====== DATA TO USE ======

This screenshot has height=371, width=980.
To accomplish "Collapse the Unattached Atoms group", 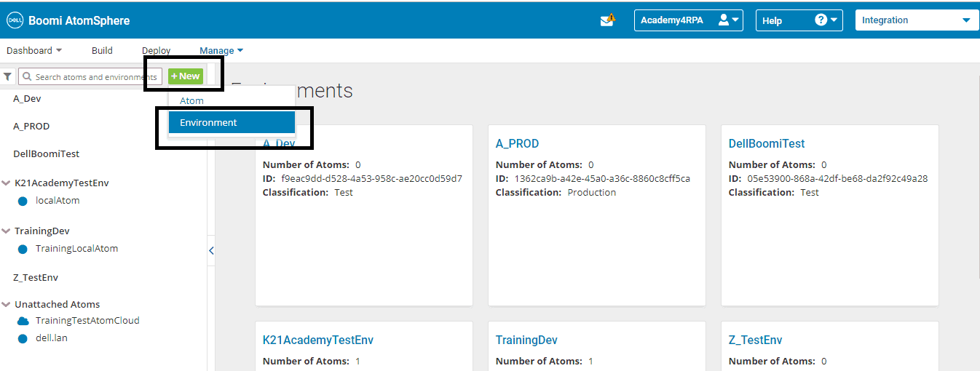I will [x=7, y=305].
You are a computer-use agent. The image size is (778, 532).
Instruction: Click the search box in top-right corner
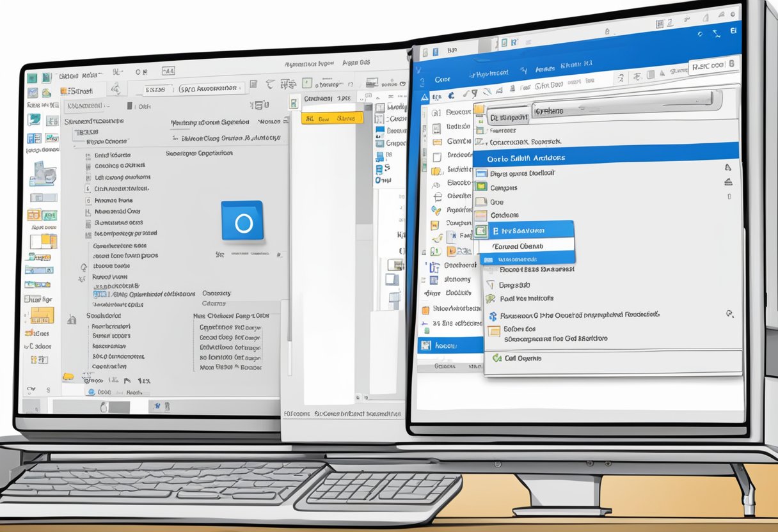pyautogui.click(x=713, y=65)
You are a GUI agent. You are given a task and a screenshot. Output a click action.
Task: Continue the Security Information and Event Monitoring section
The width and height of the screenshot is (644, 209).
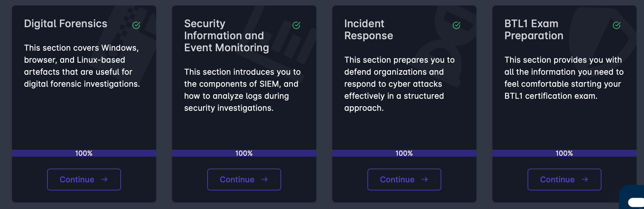tap(244, 180)
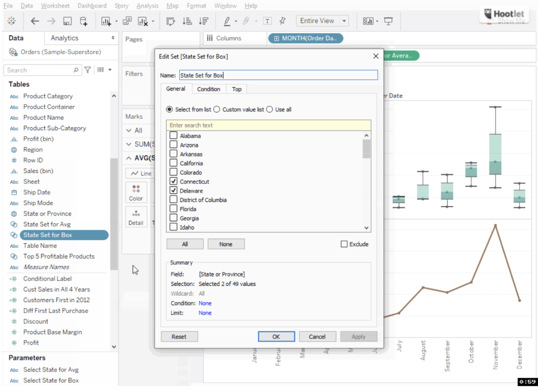Viewport: 538px width, 392px height.
Task: Select the Use all radio button
Action: pos(270,109)
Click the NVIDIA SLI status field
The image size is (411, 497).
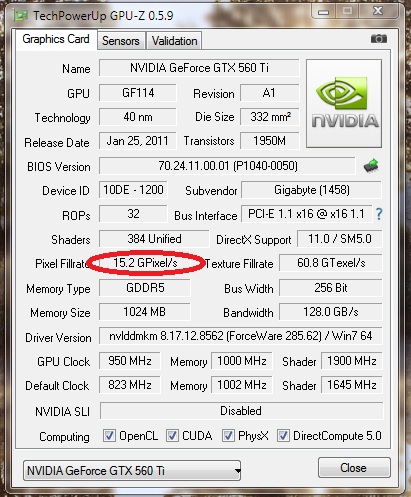pyautogui.click(x=241, y=411)
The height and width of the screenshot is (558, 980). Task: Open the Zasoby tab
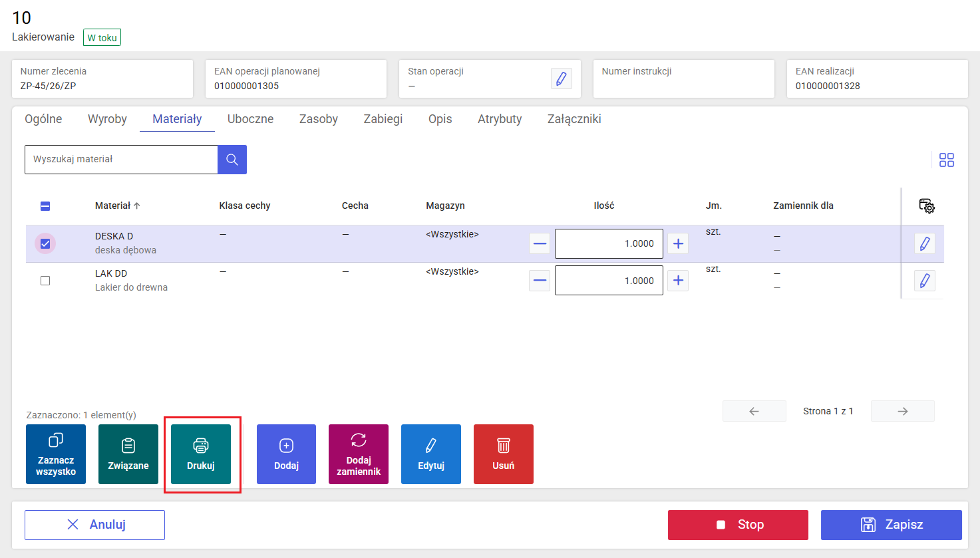319,119
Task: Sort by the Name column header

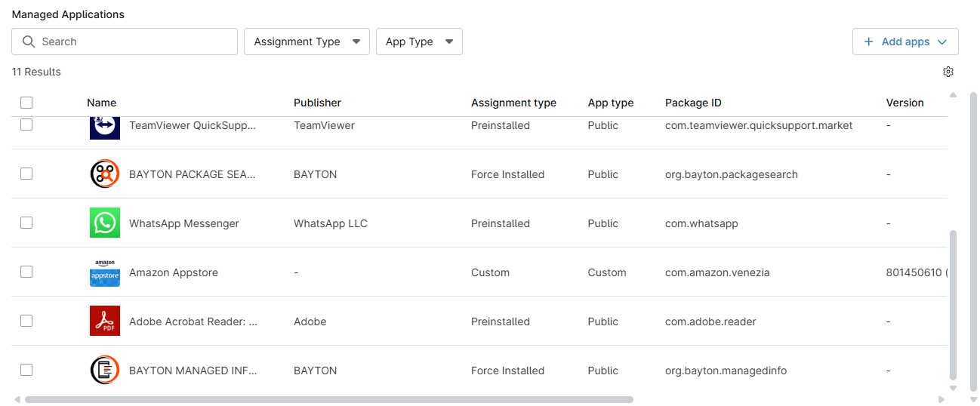Action: (x=101, y=103)
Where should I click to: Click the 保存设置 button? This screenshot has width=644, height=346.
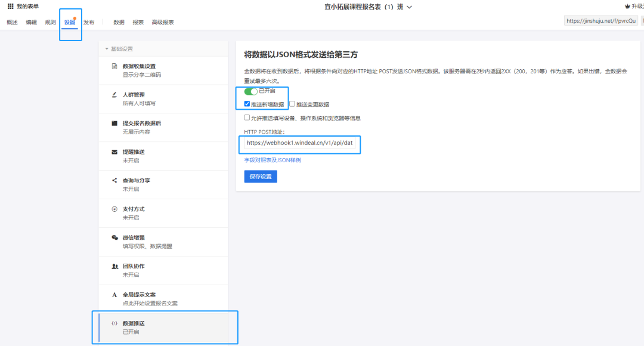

======

◆ **INSTRUCTIONS FOR THE TASK**:
The answer should consist solely of the lines from the one containing "The width and" through the last line of the material, copied exactly, with pictures left out.

◆ **WRITTEN ANSWER**:
The width and height of the screenshot is (644, 209).
tap(244, 180)
Viewport: 538px width, 392px height.
Task: Select the Use all radio button
Action: pos(270,109)
Click the NVIDIA SLI status field
The image size is (411, 497).
pyautogui.click(x=241, y=411)
The height and width of the screenshot is (558, 980). Task: Open the Zasoby tab
319,119
Task: Sort by the Name column header

Action: (x=101, y=103)
Where should I click to: Click the 保存设置 button? This screenshot has width=644, height=346.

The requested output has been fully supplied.